Salut Fangfang et merci
jacqueline FLORIANT
29 décembre 2008 à 03:53Je n’arrive toujours pas à admettre la mort de Françoise. J’étais chez elle à DANIAN avec un groupe d’amis il y a à peine deux mois. Elle faisait plein de pro,jets. Je lui avais fait part de mon intention de revenir pour la fête des Lushengs. Pas de problème m’avait-elle dit, mon équipe s’occupera de toi. Nous avions évoqué le prochain voyage à DANIAN en Juin 2009. Mes amis me prient de faire quand même ce voyage; je ne sais comment faire sans elle, je suis perdue… J’adorais le Pays Miao, grâce à elle et pour elle je continuerai à aller voir nos amis. Il faut seulement me laisser un peu de temps. Lorsque je grimperai dans la montagne, je la verrai toujours à quelques enjambées , devant moi, car c’est d’un pas sûr et sans effort qu’elle allait vers ses amis. jacqueline
anne
9 février 2009 à 19:33je suis marraine de meicai au pays des miao, merci pour nous avoir raconter le pays de nos filleules, fang fang on ne l’oublira pas ;
francine Kuipers
22 février 2009 à 07:59J’ai appris le deces de Fanfan ce matin.
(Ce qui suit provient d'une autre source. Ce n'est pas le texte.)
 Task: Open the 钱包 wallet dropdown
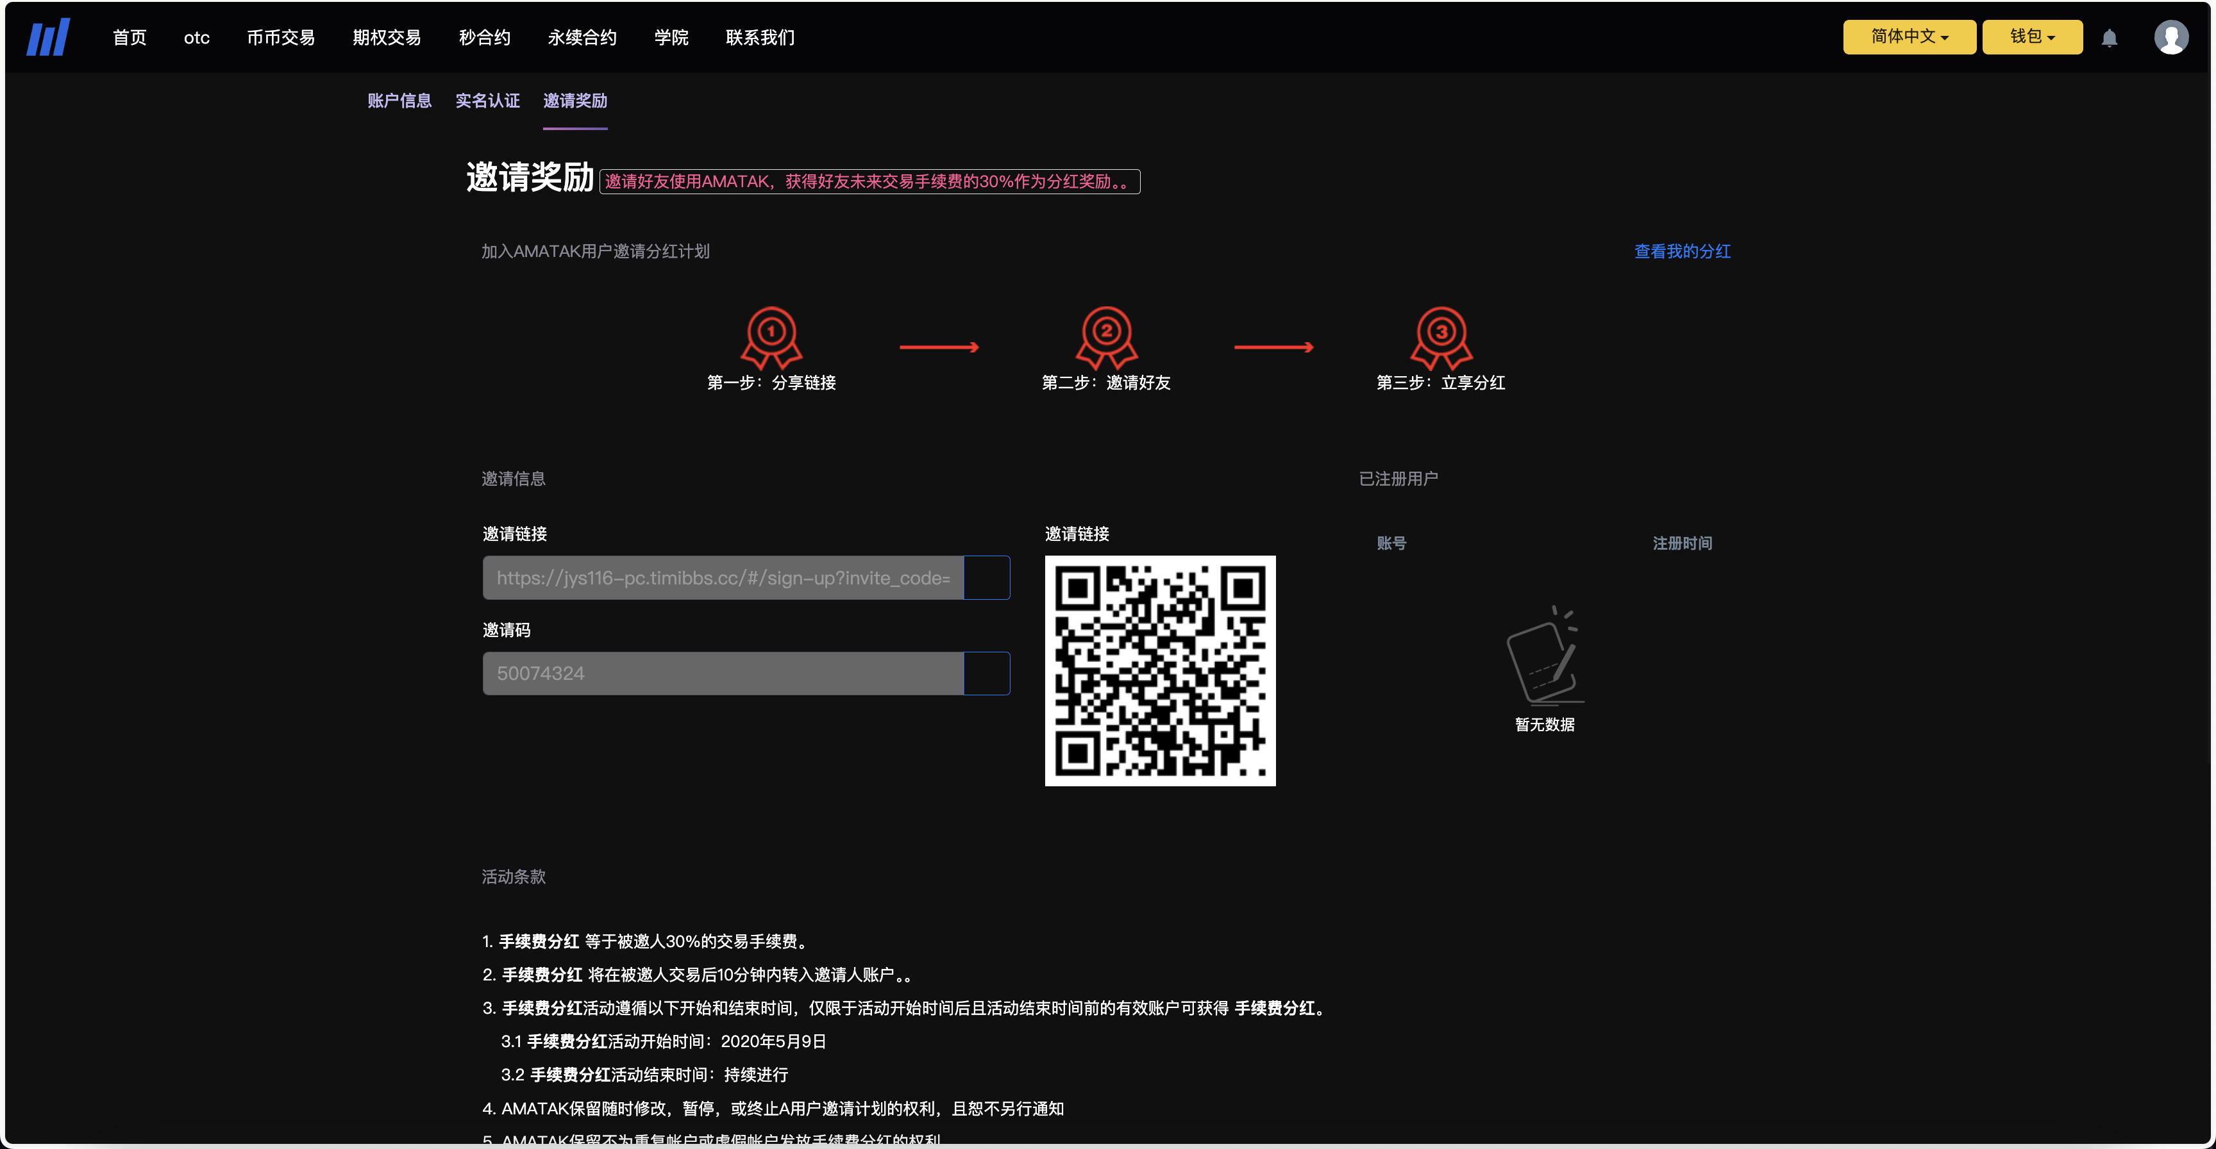2032,36
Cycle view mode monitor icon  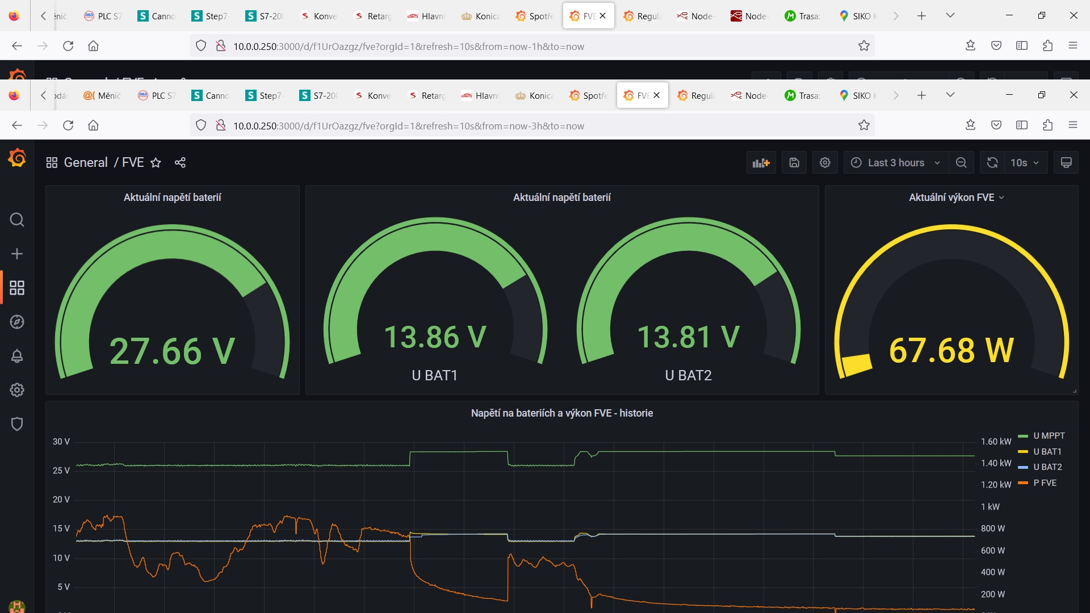tap(1066, 163)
Je suis depuis 30 ans aux Etats Unis. Nous etions amis depuis 1970.
Je voulais lui rendre visite en octobre 2009.
Je suis encore choquee par son depart .
Une femme merveilleuse et unique.
Elle laisse beaucoup derriere elle. Peu de gens ont cree une oeuvre qui continuera au dela de leur mort.